A Physical Dashboard for Tracking Claude AI Coding Assistant Usage
A Physical Dashboard for Tracking Claude AI Coding Assistant Usage
Hermann Bjorgvin has built Clawdmeter, a small physical screen that sits on your desk and shows you how much of your Claude Code quota you've used. The device runs on an ESP32-S3, a common microcontroller board, paired with a 2.16-inch touch screen. Instead of checking your usage stats in software or through a web interface, you get a real-time display right in front of you.
What's Under the Hood
The Clawdmeter uses a Waveshare ESP32-S3-Touch-AMOLED-2.16 development board. Think of a development board as a small, programmable computer with built-in networking and the ability to drive a screen. The ESP32-S3 has two processor cores running at up to 240MHz, built-in Wi-Fi, and enough connections to add sensors or controls later if needed.
The key piece here is the screen itself. It's an AMOLED display—the same kind of technology used in high-end phone screens. AMOLED is bright and uses less power when displaying dark backgrounds with bright text, which is ideal for a dashboard that shows numbers and updates throughout the day. The screen is also touch-enabled, so you could add buttons or controls without needing physical buttons.
How It Gets the Data
Clawdmeter reads usage information directly from your computer's hard drive, specifically from the folder where Claude Code stores its data. When you use Claude Code, it automatically tracks how many tokens—small units of text that the AI processes—you've consumed. Clawdmeter watches that data folder and pulls the latest numbers.

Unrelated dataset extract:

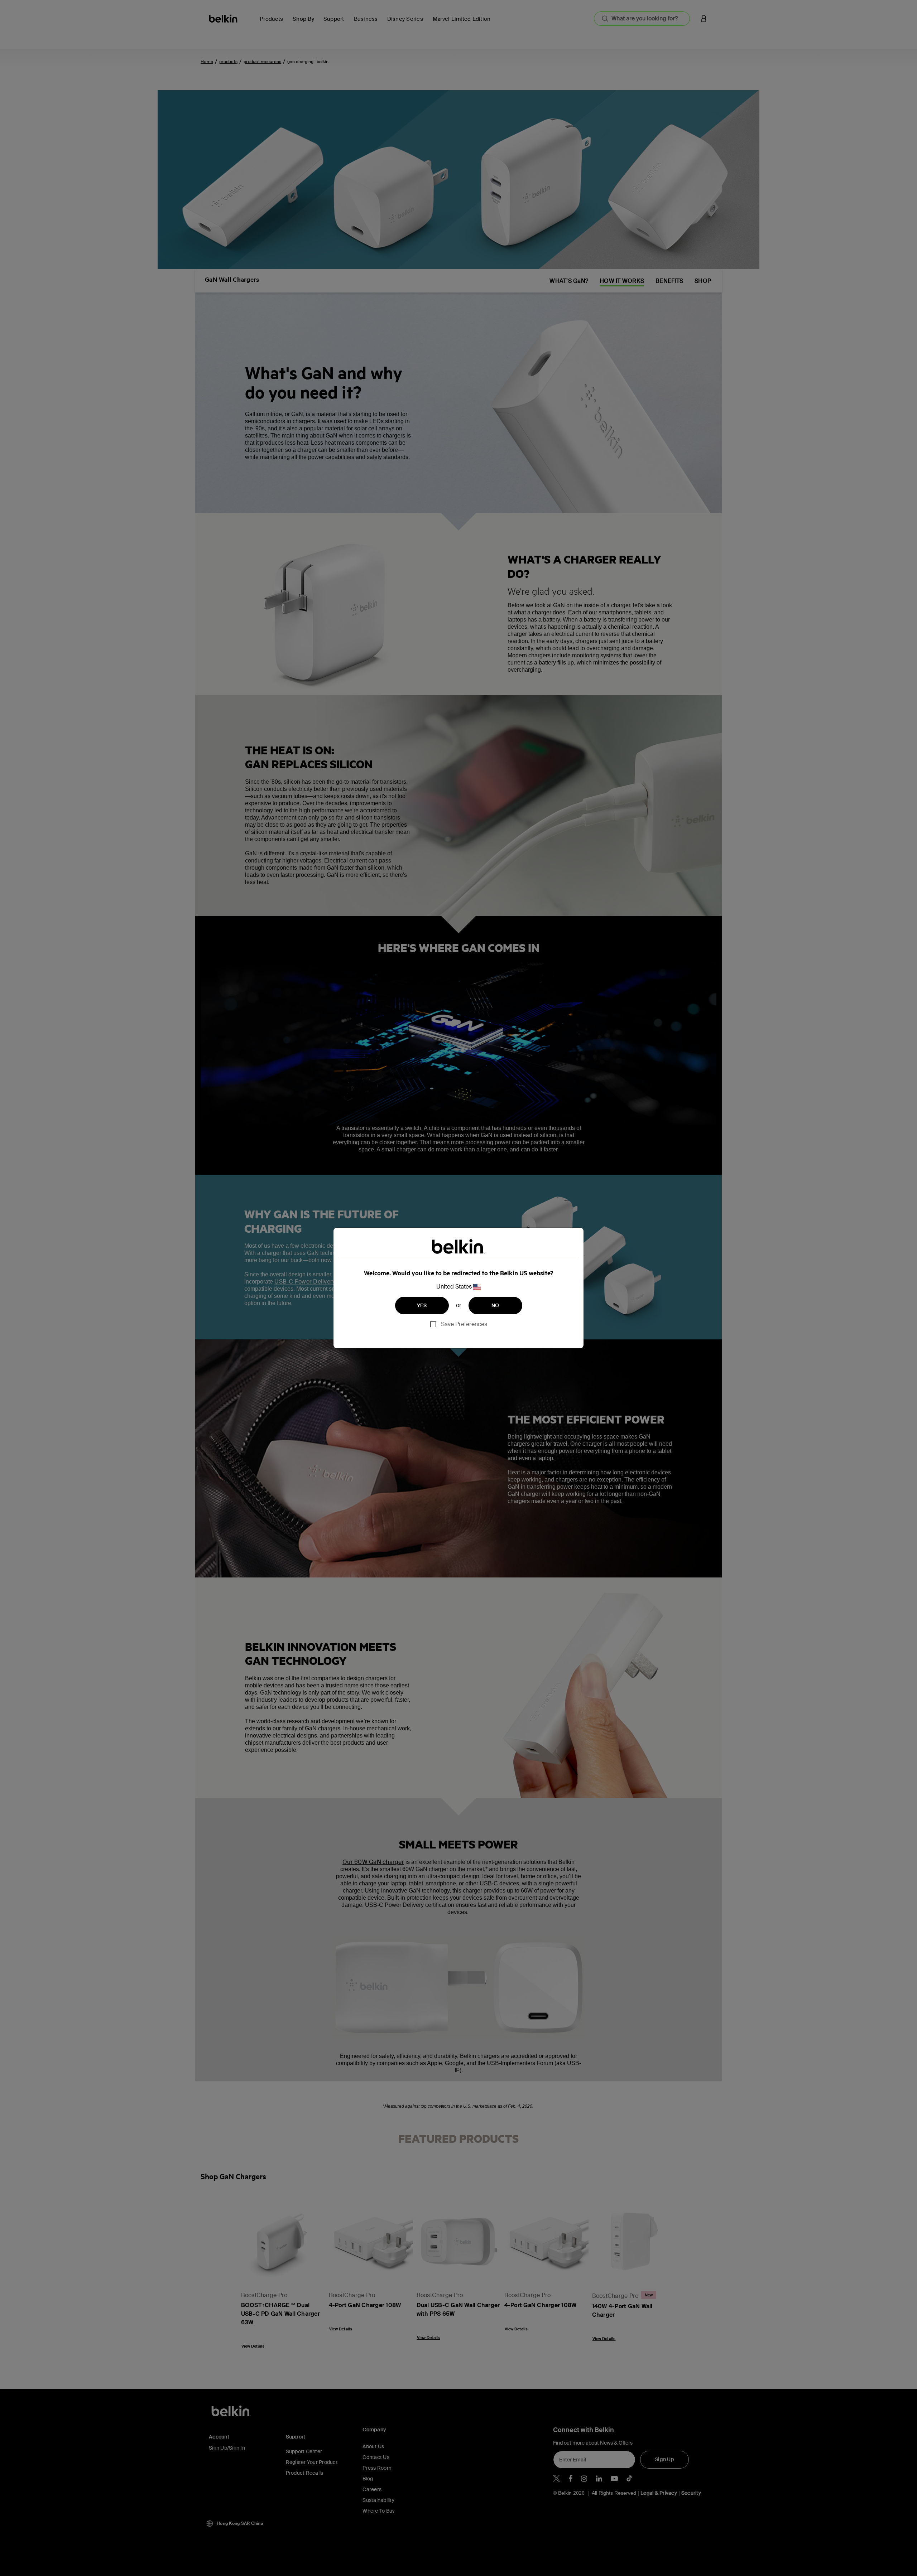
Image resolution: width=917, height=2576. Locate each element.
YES (422, 1305)
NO (495, 1305)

This local-file approach has an advantage: once set up, the dashboard doesn't need internet to work. It reads data that's already on your machine. However, getting the data from your computer to the ESP32 device requires sharing files over your home or office network, typically through standard file-sharing methods like SMB or NFS (the same tech that lets you access shared folders on a network).
What You Actually See
The small screen is designed to show your usage metrics at a glance. You might see how many tokens you've used in the current session, your daily total, or trends over time—whatever data Claude Code stores and makes available. Because AMOLED screens are crisp and readable even in bright rooms, the numbers stay clear whether there's sunlight on your desk or just your monitor's glow.
Why a Physical Screen Matters
Most software tells you metrics through notifications or by opening a window. With Clawdmeter, the information is always there, in your peripheral vision. You build awareness of your usage without having to switch windows or interrupt your coding.
There's a pattern here worth noting. When cloud services like AWS became common in the 2010s, developers wanted the same kind of persistent visibility into how much computing power they were using—and what it was costing them. A physical dashboard serves a similar purpose. With AI tools becoming standard in development, tracking token usage (which translates to cost or quota limits) becomes something developers want to keep top-of-mind. A dedicated screen handles that more effectively than software notifications, which compete for attention with all your other tools.
How It Works Technically
The ESP32 likely polls the data folder on your computer on a regular schedule—checking for updates every few seconds or minutes. To make this work, either your computer runs a simple file server that the ESP32 can access, or the ESP32 connects to a shared network folder directly. This introduces standard networking considerations: the connection needs to be reliable, and there may be authentication involved to keep the data secure.
The benefit of the ESP32-S3's dual-core design is that one core can handle network tasks while the other manages the display, so pulling new data won't cause the screen to freeze or become unresponsive.
Bigger Picture
Physical dashboards for tracking digital services are becoming more common as cloud and AI tools hide resource use from view. Clawdmeter is an early example—the code is open-source on GitHub, so developers can modify it to track other AI services or add additional metrics. The same basic approach could work for monitoring API usage, cloud spending, or other consumption-based services.
Over time, this kind of usage tracking will likely move into the integrated development environments and coding tools themselves. Claude Code or similar tools may eventually build this visibility directly in. But dedicated hardware has staying power for one reason: it solves a real workflow problem that software-only solutions struggle with. A screen on your desk is always visible; a software alert has to compete for your attention.
This project also underscores a broader point about hardware and software. Even as software capabilities expand and become more capable, there are still tasks where a small, dedicated, single-purpose piece of hardware does the job better. The ESP32 isn't doing anything fancy—it's just reading a folder and displaying numbers—but for that specific purpose, it works well.